Question

6 opción múltiple 1 punto
graph: position x (m) vs time t (s), with segments a, b, c. axes: x (m) from 0 to 40, t (s) from 0 to 160. a: from (0,0) to ~(40,30); b: flat from ~40 to 80; c: decreasing from ~80 to 160.
according to the graph above, what is the objects velocity at t = 100 seconds?
options: -0.25 m/s, -0.375 m/s, -4.0 m/s, 0 m/s

Explanation:

Step1: Recall velocity from position-time graph

Velocity is the slope of the position - time graph. For a linear segment of the position - time graph, the slope \(v=\frac{\Delta x}{\Delta t}\), where \(\Delta x=x_2 - x_1\) and \(\Delta t=t_2 - t_1\). At \(t = 100\) s, the object is on the segment BC.

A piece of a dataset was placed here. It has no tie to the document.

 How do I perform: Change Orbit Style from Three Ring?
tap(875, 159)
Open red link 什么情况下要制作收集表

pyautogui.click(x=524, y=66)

Step2: Identify two points on segment BC

We can take two points on segment BC. Let's take \(t_1 = 80\) s, \(x_1=30\) m and \(t_2 = 160\) s, \(x_2 = 10\) m (we can also use other points on BC, the result will be the same).

Step3: Calculate the slope (velocity)

Using the formula for slope \(v=\frac{\Delta x}{\Delta t}=\frac{x_2 - x_1}{t_2 - t_1}\). Substitute \(x_1 = 30\) m, \(x_2=10\) m, \(t_1 = 80\) s, \(t_2 = 160\) s.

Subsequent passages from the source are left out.